Sometimes we get overly focused on matters that were foreign to the experience of the early church. We get worked up over matters were not a part of the experience of the earliest Christians. Think about what is familiar to contemporary Christians but which was absent among the eariest Christians...

Are these things bad? No. Yet, it is possible to get so consumed by this stuff that we miss the work of God. We get wrapped up with "running the church" smoothly. Consequently we can spend hours in church committee meetings and the word "God" or "Jesus" may not even be mentioned. We miss seeing the lives that are being touched and changed by God while our time and energy is being consumed by the above.

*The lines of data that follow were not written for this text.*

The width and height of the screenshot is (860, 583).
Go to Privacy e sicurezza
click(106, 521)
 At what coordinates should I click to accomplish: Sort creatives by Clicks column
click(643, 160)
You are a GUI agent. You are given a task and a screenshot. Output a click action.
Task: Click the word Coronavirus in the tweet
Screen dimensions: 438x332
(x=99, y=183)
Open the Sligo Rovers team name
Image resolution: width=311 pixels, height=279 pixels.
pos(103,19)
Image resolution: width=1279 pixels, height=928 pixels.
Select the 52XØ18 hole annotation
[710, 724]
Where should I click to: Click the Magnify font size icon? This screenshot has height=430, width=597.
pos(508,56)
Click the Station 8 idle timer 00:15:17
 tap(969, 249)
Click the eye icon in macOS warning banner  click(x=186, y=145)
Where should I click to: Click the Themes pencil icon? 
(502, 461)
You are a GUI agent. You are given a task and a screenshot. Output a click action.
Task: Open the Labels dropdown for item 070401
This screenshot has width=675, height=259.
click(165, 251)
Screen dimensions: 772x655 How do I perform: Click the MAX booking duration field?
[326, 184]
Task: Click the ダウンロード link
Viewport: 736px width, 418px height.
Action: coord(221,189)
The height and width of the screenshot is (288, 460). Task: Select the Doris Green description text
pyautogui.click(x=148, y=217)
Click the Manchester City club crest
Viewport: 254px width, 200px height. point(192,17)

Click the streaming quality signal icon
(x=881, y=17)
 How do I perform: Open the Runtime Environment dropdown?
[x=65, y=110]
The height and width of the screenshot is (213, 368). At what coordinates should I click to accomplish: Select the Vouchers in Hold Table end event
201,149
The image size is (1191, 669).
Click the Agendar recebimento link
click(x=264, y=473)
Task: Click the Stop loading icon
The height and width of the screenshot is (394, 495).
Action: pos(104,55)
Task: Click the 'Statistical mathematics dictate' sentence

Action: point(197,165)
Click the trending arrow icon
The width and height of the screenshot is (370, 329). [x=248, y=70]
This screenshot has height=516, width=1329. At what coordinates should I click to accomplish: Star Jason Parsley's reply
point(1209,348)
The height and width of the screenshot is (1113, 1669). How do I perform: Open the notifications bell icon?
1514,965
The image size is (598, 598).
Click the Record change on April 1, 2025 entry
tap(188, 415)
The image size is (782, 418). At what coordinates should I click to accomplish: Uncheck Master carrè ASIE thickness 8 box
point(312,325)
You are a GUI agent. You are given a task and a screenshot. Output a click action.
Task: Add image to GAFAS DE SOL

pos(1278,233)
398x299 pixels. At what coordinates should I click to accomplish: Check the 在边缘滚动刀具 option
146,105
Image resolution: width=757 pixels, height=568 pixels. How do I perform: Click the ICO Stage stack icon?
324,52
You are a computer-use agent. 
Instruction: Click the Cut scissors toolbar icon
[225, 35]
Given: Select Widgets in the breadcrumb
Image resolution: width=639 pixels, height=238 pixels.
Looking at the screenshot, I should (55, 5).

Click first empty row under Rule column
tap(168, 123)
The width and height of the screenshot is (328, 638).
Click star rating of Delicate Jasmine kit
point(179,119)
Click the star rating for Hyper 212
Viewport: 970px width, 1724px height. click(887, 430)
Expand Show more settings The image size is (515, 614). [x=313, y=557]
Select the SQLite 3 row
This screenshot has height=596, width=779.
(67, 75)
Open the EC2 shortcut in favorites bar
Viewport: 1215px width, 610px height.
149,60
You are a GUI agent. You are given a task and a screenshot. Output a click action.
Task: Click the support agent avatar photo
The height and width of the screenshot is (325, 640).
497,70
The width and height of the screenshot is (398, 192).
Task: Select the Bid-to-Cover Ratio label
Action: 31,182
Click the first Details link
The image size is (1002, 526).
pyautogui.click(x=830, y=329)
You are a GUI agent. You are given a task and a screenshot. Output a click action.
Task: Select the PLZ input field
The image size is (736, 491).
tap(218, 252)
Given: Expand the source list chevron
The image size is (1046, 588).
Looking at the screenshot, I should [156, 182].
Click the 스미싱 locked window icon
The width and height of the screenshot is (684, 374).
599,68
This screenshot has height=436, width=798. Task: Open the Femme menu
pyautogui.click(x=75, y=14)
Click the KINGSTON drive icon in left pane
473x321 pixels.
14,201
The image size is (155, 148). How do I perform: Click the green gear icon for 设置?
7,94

Ultimately, being a Christian is all about relationship with God through Jesus Christ. It is to experience his life in the power of the Holy Spirit. Being a Christ follower is learning to treasure him more than houses, cars, careers, appearance, or having the latest toy. It is to believe that God is at work in me and in the church, the community of faith.

Until I hunger for that life, I will stay right where I am, wherever that might be. I will get focused on large or small church buildings, committees, and whatever-- while I miss what God is doing in the lives of ordinary people all around me.

If Jesus had a church, he would want his people to stay focused on what he is doing in real, everyday people. To miss what he is doing in our lives is to become focused on something other than Jesus.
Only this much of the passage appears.